Pressure Ratchets Up Against Pharmacy Benefit Managers
If you think the price of your prescription drugs has increased, you’re not alone. While some of this can be attributed to inflation and other external factors, pharmacy benefit managers (PBMs) are increasingly blamed. The criticism lies in the potential for PBMs to profit from the difference between what they charge plan sponsors and what they pay pharmacies and drug makers. The PBM profit model suggests they may not always act in the best interest of plan sponsors or consumers, as they’re incented to maximize the spread between these payments rather than pass on the full savings.
PBMs were originally formed to help health insurers and self-funded health plans save money on prescription drugs and improve patient health through clinically based care management programs. However, as reported in The New York Times on June 21, 2024, “[PBMs] frequently do the opposite. They steer patients toward pricier drugs, charge steep markups on what would otherwise be inexpensive medicines and extract billions of dollars in hidden fees.”
Prescriptions for more than 200 million Americans across the nation are controlled by the three largest PBMs, which are owned by huge healthcare conglomerates like CVS Health, Cigna and UnitedHealth Group. Instead of acting as consumer advocates, they are hired by health plans and governments to increase profits for their shareholders. The lack of transparency and the constantly evolving market make it imperative for plan sponsors to consistently evaluate their contracts to ensure they remain competitive.
Some of the New York Times’ most alarming findings include:
- PBMs often charge health plans and government programs like Medicare multiple times for the wholesale price of a drug, keeping the difference for themselves.
- The largest PBMs have established subsidiaries that harvest billions of dollars in fees from drug companies, which flows straight to their bottom line and does not reduce health care costs for consumers.
- Independent drugstores are being driven out of business by PBMs, because they are not paying small drugstores enough to cover their costs. The disappearance of local pharmacies limit health care access for poorer communities but ultimately enriches the PBMs’ parent companies, which own larger drugstores or mail-order pharmacies.

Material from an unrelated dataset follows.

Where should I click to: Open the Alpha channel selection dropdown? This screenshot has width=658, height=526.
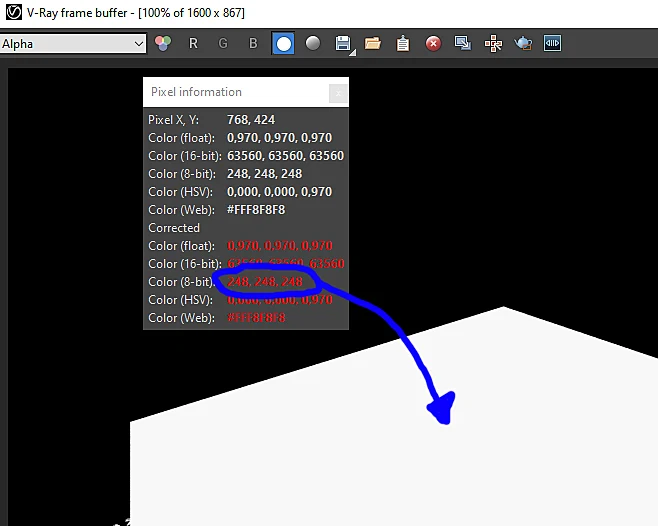pyautogui.click(x=73, y=44)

At Bolton we recognize that there are often two sides to every story, and we make a concerted effort to communicate any rebuttals and opinions we believe are relevant. As the healthcare industry continues to change every day, Bolton can help organizations nationwide analyze their healthcare plans to ensure that participants are able to receive the care they and their families need. Transparency in healthcare will not only expose deceptive practices but will ultimately drive positive change in healthcare nationwide.